Universities and biotech firms increasingly turn to L-Α-Alanine in high-throughput experimentation. Robotic platforms pipette amino acid blends into hundreds of cell culture wells. Consistency of raw material shapes the utility of these platforms; wild swings in ingredient quality can compromise months of work. I’ve watched automation engineers bridge gaps between chemical suppliers and researchers so both groups talk more about reproducibility than price.
With everything moving toward transparency, suppliers now encourage end-users to publish batch numbers alongside laboratory protocols. This might seem bureaucratic, but it allows peer reviewers and regulatory inspectors to verify that identical formulations produce the same outcomes. Whether the work aims to model diabetes in mice or build fortified foods for public health programs, knowing that L-Α-Alanine remains consistent across experiments preserves scientific integrity.
Regulatory authorities also push for traceability. In pharmaceutical and medical food applications, ingredient history from raw sourcing to final blending must stay auditable. It’s not uncommon for facilities to build digital lot-tracking systems that let them recall any batch within hours, should a defect or error appear. L-Α-Alanine’s stability supports extended distribution chains, even in countries with variable transport standards or storage conditions.
L-Α-Alanine finds favor partially owing to its low toxicity and generally favorable biodegradability profile. Disposal rarely presents difficulties, especially in small laboratory quantities, as most wastewater treatment plants manage amino acids without harm.
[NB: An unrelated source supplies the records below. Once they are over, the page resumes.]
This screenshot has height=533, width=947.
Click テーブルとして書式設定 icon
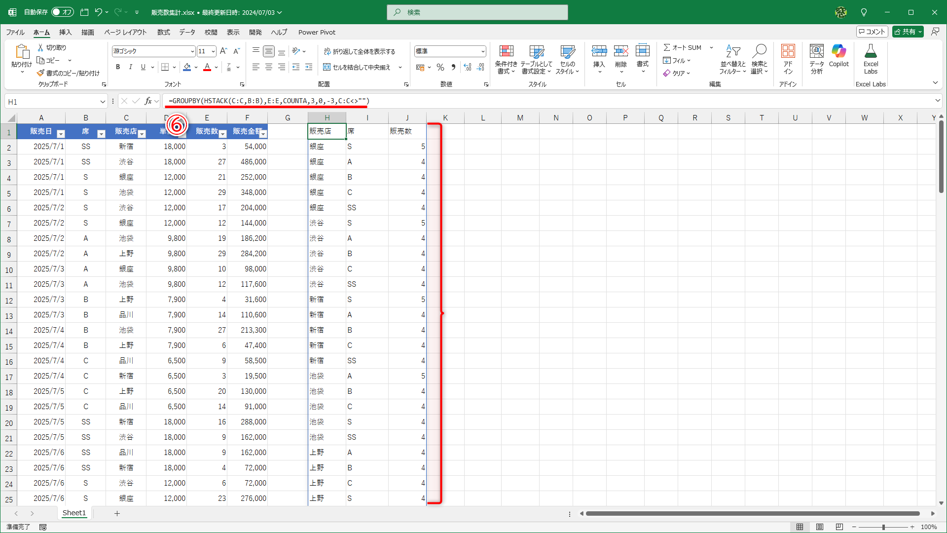(x=537, y=59)
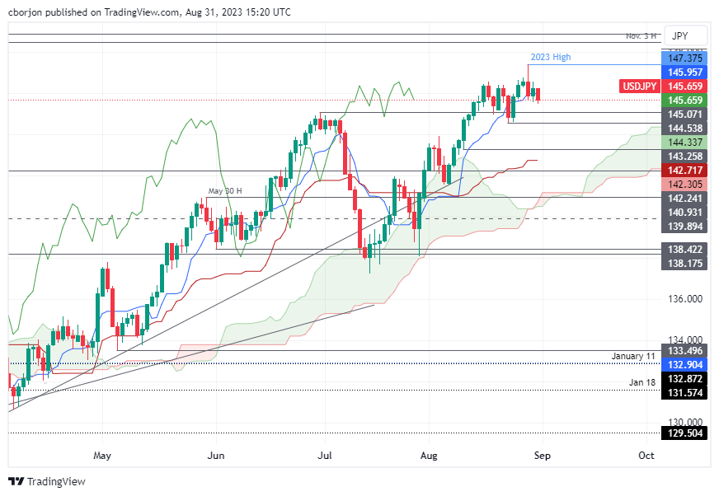This screenshot has width=719, height=496.
Task: Click the blue 132.904 price label
Action: click(684, 363)
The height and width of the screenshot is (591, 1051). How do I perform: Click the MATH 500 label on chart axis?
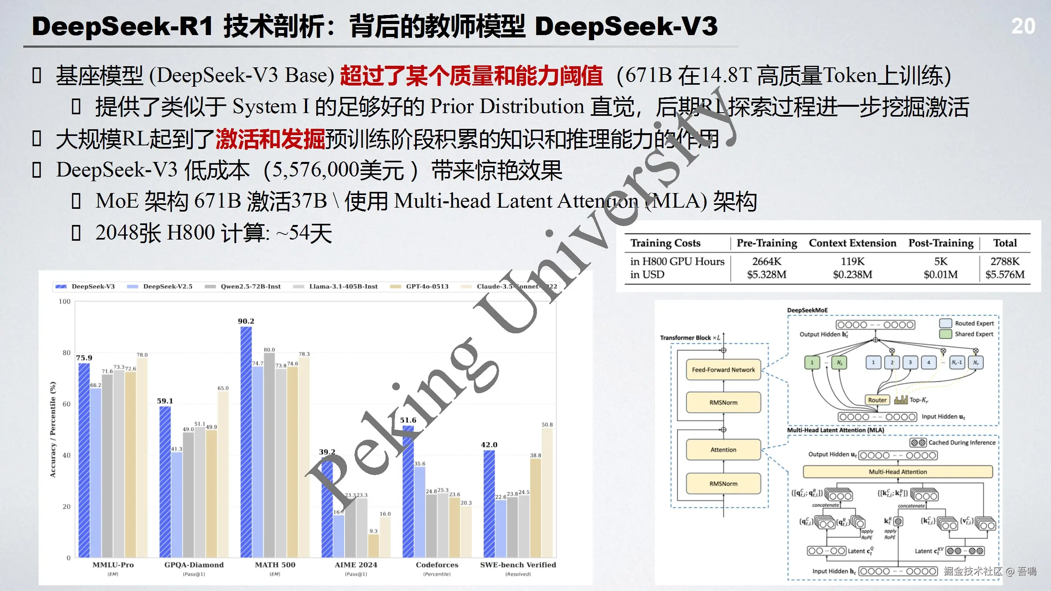275,565
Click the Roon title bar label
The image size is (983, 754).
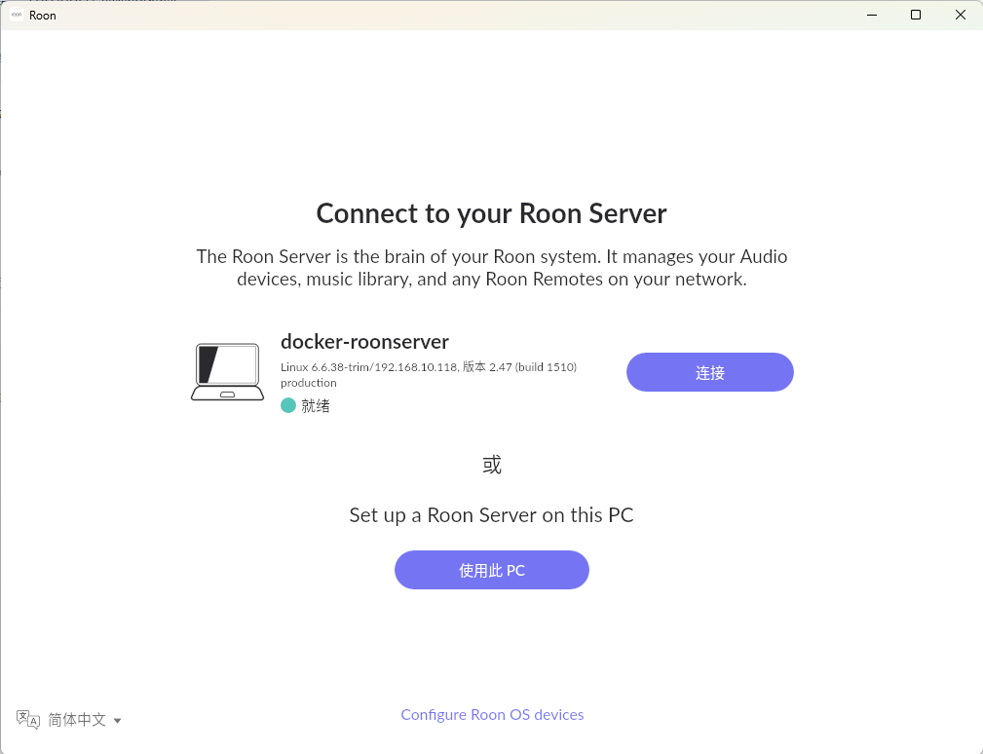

Scale can change the equation, though; larger manufacturers must account for cumulative nitrogen loads and local regulations on effluent discharge. I’ve spoken with environmental managers who stress the value of pre-treatment or recovery systems, especially in urban locations.
On the safety front, L-Α-Alanine typically earns a spot on food safety authority “generally recognized as safe” lists, but safe handling matters in every facility. Dust control prevents respiratory irritation. Cleanroom protocols, if adopted, reflect not only on employee health but also on finished product quality—particles from careless handling can make their way into high-purity applications and jeopardize outcomes. It pays off to train staff rigorously, no matter how benign an ingredient seems at first glance.
Years spent in multidisciplinary labs have shown me a simple truth: reliable materials reduce friction across the research-development-production chain. L-Α-Alanine may lack flash, but in industries where certainty beats novelty, its adoption runs strong. High purity, consistent lots, limited reactivity during storage, and broad compatibility with other formulation ingredients create opportunities for scale without surprise setbacks.
Stakeholders from scientists to regulators, supply chain managers to product developers, share an interest in minimizing risk. As regulatory scrutiny grows, so does the justification for choosing ingredients with strong histories and clear sourcing. In my experience, L-Α-Alanine earns its stripes not through marketing, but through mettle—scientifically verifiable, widely accepted, and safe for consumption or technical use. For any researcher, nutritionist, or product engineer seeking a dependable solution in amino acid chemistry, it’s a choice that delivers peace of mind as much as practical results.